Rote Stiftung

Reaktion auf Klage bringt BZÖler Grosz neue Klage ein

Steiermark
03.02.2010 13:21
Die Vorstände der SPÖ-Privatstiftung "Zukunft Steiermark" haben neuerlich Klage gegen BZÖ-Chef Gerald Grosz eingebracht. Unter anderem weil Grosz Franz Voves - in Reaktion auf eine erste Klage - "Landeshauptmann von der traurigen Gestalt" getauft hatte, flatterte dem BZÖler nun wieder Post vom Gericht ins Haus. "Ein demokratiepolitischer Skandal!", tobt Grosz.

Grosz bezeichnete die neuerliche Klage als "Verhöhnung des Rechtsstaates. In der SPÖ ist angesichts des Stiftungsdebakels und der Lügen des Landeshauptmannes offenbar Angst und Panik ausgebrochen", so der BZÖ-Chef.
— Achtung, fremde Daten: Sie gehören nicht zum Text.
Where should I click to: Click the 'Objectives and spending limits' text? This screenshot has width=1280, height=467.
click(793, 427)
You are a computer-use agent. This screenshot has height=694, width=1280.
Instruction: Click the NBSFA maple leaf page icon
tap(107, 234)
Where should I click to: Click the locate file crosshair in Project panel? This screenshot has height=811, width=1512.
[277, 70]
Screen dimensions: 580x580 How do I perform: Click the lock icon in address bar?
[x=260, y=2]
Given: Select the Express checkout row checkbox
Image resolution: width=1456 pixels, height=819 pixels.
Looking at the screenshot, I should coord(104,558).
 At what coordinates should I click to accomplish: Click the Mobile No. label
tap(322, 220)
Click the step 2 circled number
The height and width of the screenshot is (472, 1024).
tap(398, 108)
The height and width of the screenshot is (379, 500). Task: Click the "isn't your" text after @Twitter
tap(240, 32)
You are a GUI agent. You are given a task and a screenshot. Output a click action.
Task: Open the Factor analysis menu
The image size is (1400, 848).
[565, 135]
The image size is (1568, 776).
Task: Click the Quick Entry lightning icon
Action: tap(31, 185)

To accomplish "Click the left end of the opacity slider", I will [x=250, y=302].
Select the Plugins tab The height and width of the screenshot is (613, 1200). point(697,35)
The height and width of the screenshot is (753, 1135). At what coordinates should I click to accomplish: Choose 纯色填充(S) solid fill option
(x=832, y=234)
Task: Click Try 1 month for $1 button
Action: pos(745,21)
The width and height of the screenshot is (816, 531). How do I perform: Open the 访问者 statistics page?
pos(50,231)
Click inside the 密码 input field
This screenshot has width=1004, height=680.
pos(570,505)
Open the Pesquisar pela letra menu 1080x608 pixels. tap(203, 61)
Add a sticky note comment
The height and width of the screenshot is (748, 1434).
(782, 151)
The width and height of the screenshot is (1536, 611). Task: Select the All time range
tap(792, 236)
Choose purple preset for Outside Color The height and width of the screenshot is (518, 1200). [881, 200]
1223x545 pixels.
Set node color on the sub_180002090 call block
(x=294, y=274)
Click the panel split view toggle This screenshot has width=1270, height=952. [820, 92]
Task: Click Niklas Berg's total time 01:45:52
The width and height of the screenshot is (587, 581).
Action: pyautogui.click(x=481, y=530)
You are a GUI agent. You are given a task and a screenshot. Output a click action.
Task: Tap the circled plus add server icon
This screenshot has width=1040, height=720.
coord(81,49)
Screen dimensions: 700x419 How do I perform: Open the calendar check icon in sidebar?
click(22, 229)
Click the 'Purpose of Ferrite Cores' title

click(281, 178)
Grosz fordert Voves zum Rücktritt auf
Außerdem forderte er Voves zum Rücktritt auf: "Ein Landeshauptmann, der jegliche Kritik an seiner Person mit Klagen niederschmettern will, ist an der Spitze der Steiermark untragbar".

"Wüste Unterstellungen"
In der Klageschrift wird Grosz vom Stiftungsvorsitzenden, dem Wiener Anwalt Leopold Specht, vorgeworfen, in einer Pressekonferenz und in einer Aussendung in Reaktion auf die erste Klage unrichtige Angaben gemacht und "wüste Unterstellungen" geäußert zu haben.